In the spring of 2020, we split customer onboarding from ongoing success management. This resulted in two significantly more effective and specialized teams. This also had residual benefits in simplifying the hiring process and widening our candidate pool!
What other teams or team members do you collaborate with to support customers throughout their success journey?
When we say CSMs collaborate across the board, we really mean it. We work closely with customer experience, product, R&D, marketing and most closely with sales.
As a high-growth company, both teams are moving at full speed, operate with lean headcount, and sometimes share overlapping responsibilities. Customer journey mapping helps us avoid the tension of conflicting priorities, but more importantly, allows us to leverage each team’s core strengths by defining the scope of ownership and key success factors at each phase.
For example, our AM partners know that CS owns implementation, but also that buy-in is just as important as a perfectly engineered workflow during customer adoption. Here, AMs leverage executive relationships and set the stage for CSMs to usher key stakeholders through change management. CS then pays it forward by coordinating 6-to-9 month reviews during adoption and leveraging data, contextual insights and stakeholder relationships to drive toward a strong renewal and new commercial opportunities.
Journey mapping helped us pinpoint two key stages that had the biggest impact in our clients’ long-term success.”
How do you tailor the customer journey map to meet the unique needs of different segments or types of customers?
At monday.com, we’ve had the blessing of being so flexible that our platform can fit into any industry and function; however, this also challenges monday.com CSMs to also be extremely well-rounded in order to be strong consulting partners.
To balance effectiveness with efficiency, we maintain the same top level phases in the customer journey and instead modify our consulting based on best practices and benchmarking for each customer’s application of our platform.
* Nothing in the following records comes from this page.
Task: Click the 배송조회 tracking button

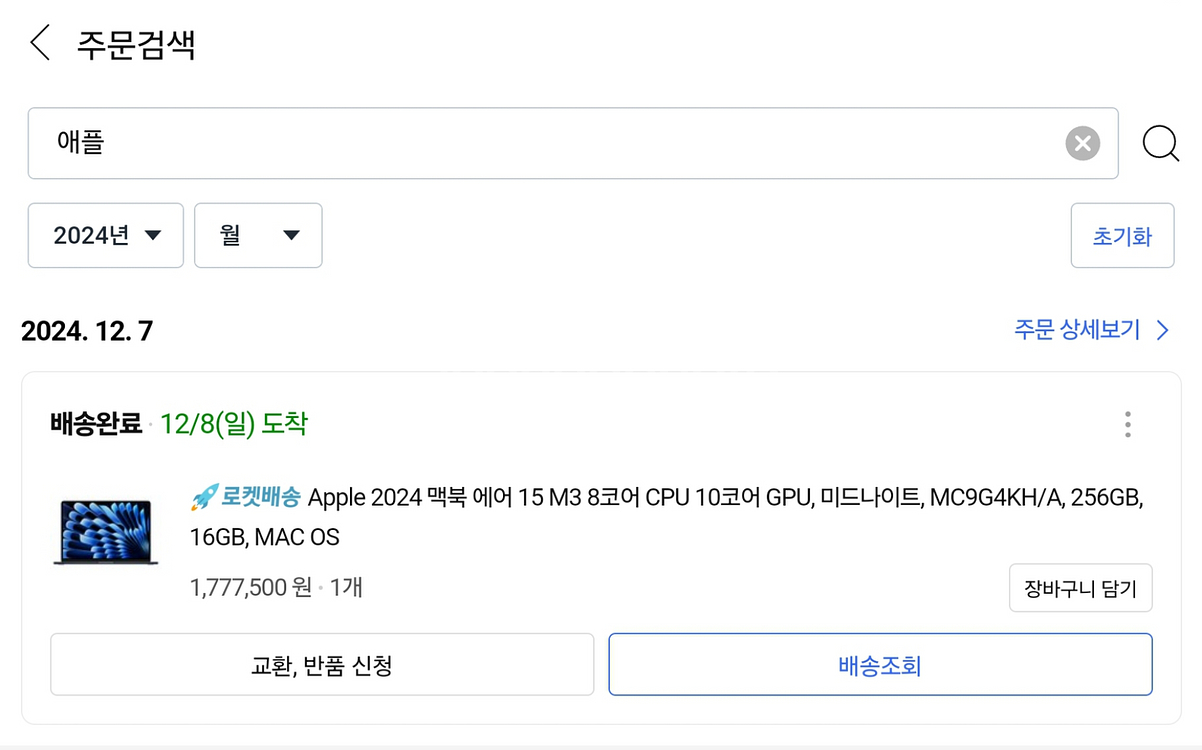Action: tap(880, 664)
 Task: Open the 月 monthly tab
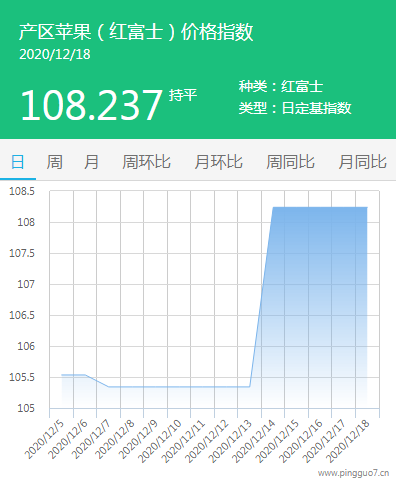[91, 162]
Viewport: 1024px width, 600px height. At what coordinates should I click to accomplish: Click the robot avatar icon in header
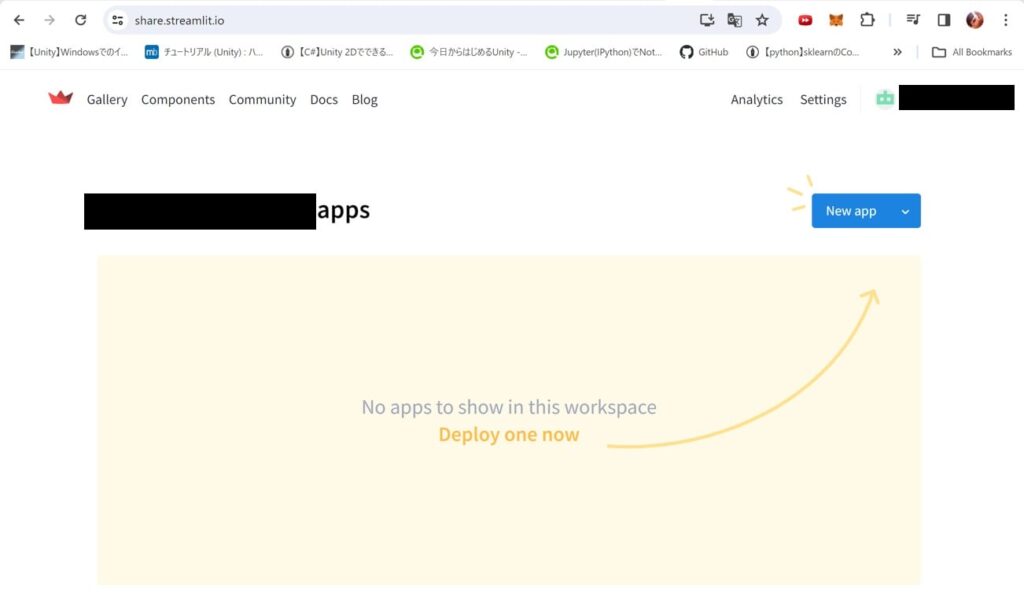point(884,98)
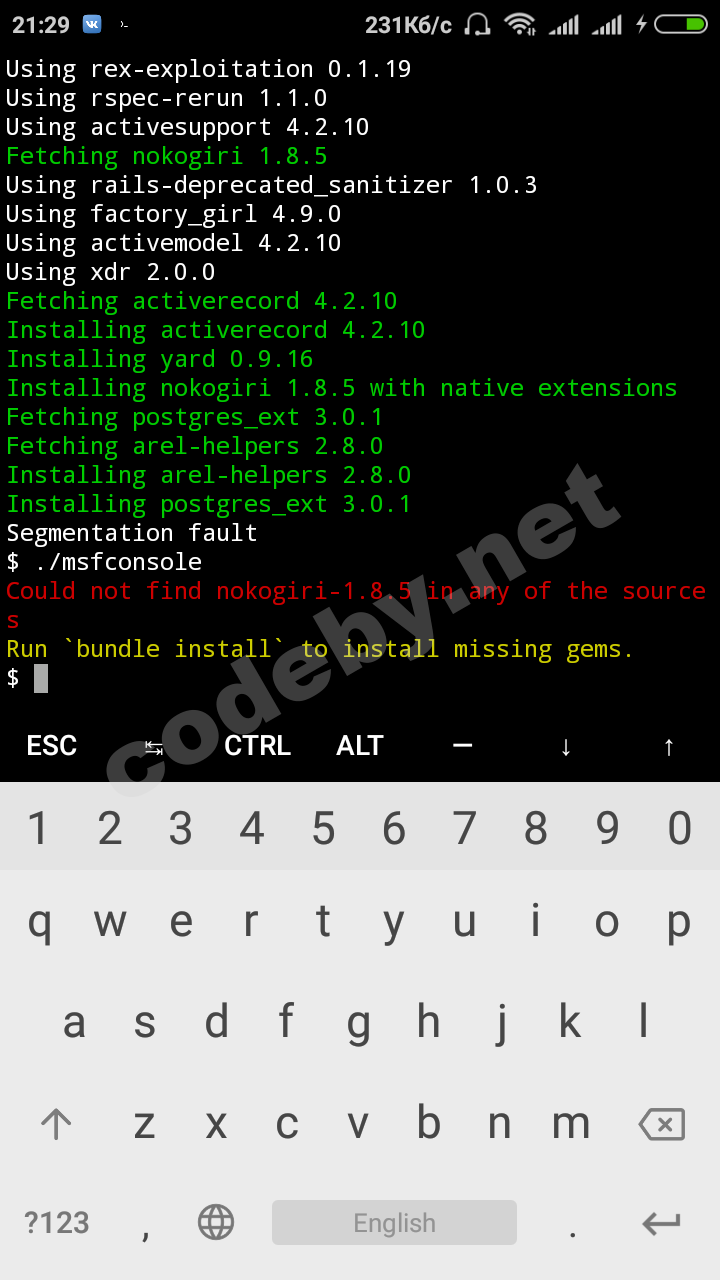The width and height of the screenshot is (720, 1280).
Task: Open language switcher globe icon
Action: point(216,1222)
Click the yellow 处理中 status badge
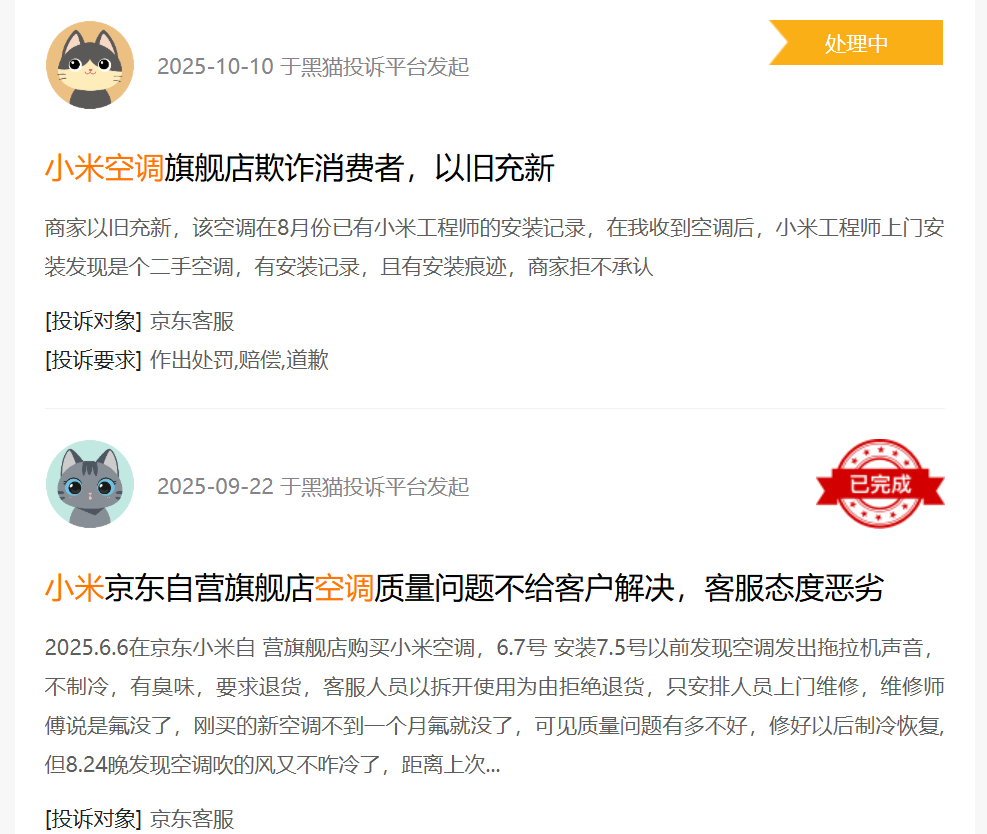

For example, creative teams typically require frequent collaboration and communication in monday.com as content progresses between design, copy, digital marketing and each team’s unique tech stack. With creative teams, we’ll likely conduct creative business reviews focused on integrations-utilization and potentially each function’s engagement metrics. But with a team of project managers, we might focus our discussion on metrics related to data visualization, reporting and time-saving automations. In both cases, we’d thoughtfully customize benchmarking data to make sure we’re guiding our partners to make the best-informed decisions.